§ Quoted passage
-=-=-=-=-

Posted by Ted Dunning <te...@gmail.com>.
Great.

Thanks!

On Mon, Feb 14, 2011 at 3:26 PM, Sebastian Schelter <ss...@apache.org> wrote:

> I did exactly what Weishung proposed, just renamed the size arg to
> initialCapacity, I think we're good with that.
>
> --sebastian
>
> On 12.02.2011 17:52, Weishung Chung wrote:
>
>> I believe most of us understand that Vector.size() and Matrix.size()
>> refer to the size of the vector or matrix, so it's not that a big deal.
>> But I would recommend just rename the size in the constructor to
>> initialCapacity which would be clear to most of us that it refers to the
>> initialCapacity of the internal backing map. Just my two cents :D
>>
>> RandomAccessSparseVector(int cardinality, int size)
>>
>>
>> On Sat, Feb 12, 2011 at 5:03 AM, Sebastian Schelter <ssc@apache.org
>> <ma...@apache.org>> wrote:
>>
>>    You're right, I forgot about that. We'd have to rename Vector.size()
>>    to Vector.dimension() to be consistent... And maybe Matrix.size() too?
>>
>>    Makes the refactoring a little bit more complicated. I think we
>>    should also keep Vector.size() and Matrix.size() as deprecated
>>    methods for a little time so we don't break any uncommitted patches.
>>
>>    What do you think?
>>
>>    --sebastian
>>
>>
>>    On 12.02.2011 03:29, Ted Dunning wrote:
>>
>>        It's a great idea.
>>
>>        Changing any accessor names is a bit of a bigger deal, but still
>>        probably a good idea if we get consensus.

-=-=-=-=-

§ Data extract
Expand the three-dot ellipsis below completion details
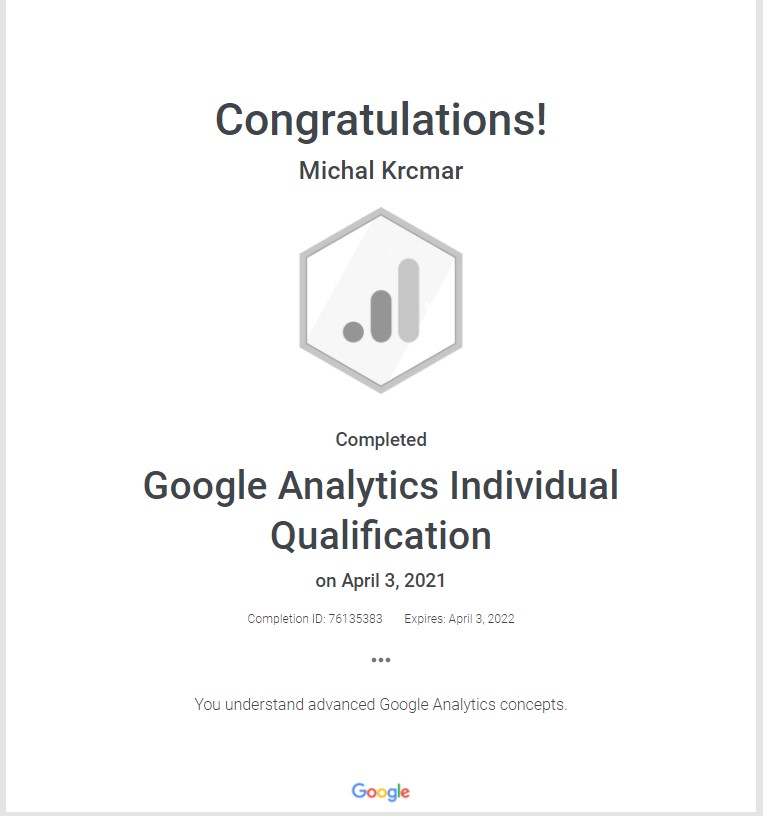Screen dimensions: 763x816 tap(381, 660)
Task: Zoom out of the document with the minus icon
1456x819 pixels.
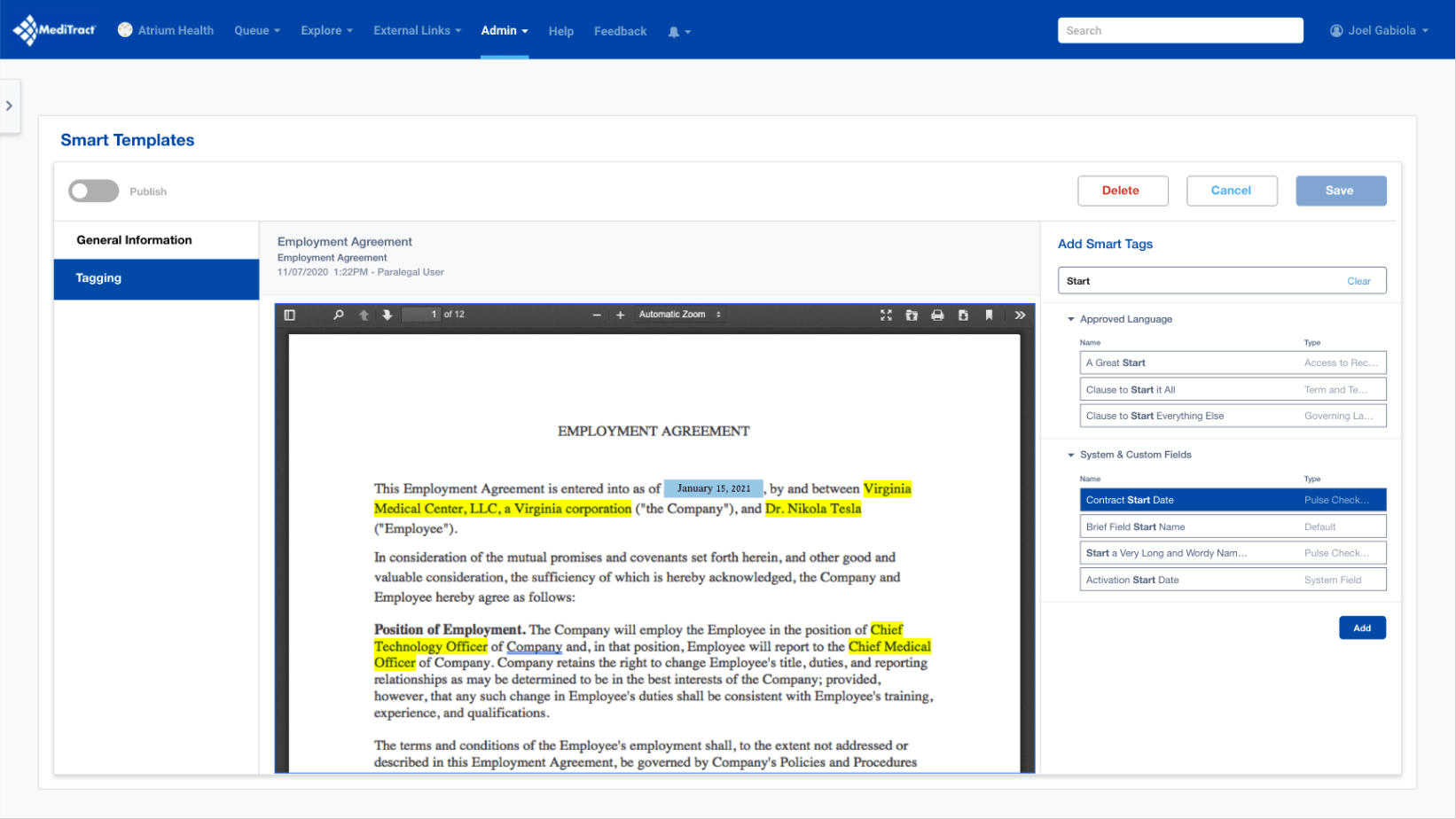Action: [x=596, y=315]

-=-=-=-=-

§ The tasks
a) Repeat the part of the mailing list thread that begins at the words "Posted by Ted" and stops after the words "good with that.".
b) Express the entries as a JSON list of strings, one string per line and no blank lines, beginning at the line that has "Task: Zoom out" and stopping after the last line of the entries. Leave the pictures out.
The mailing list thread and the entries were collected from unrelated sources.

§ Responses by task
a)
Posted by Ted Dunning <te...@gmail.com>.
Great.

Thanks!

On Mon, Feb 14, 2011 at 3:26 PM, Sebastian Schelter <ss...@apache.org> wrote:

> I did exactly what Weishung proposed, just renamed the size arg to
> initialCapacity, I think we're good with that.

b)
[
  "Task: Zoom out of the document with the minus icon",
  "1456x819 pixels.",
  "Action: [x=596, y=315]"
]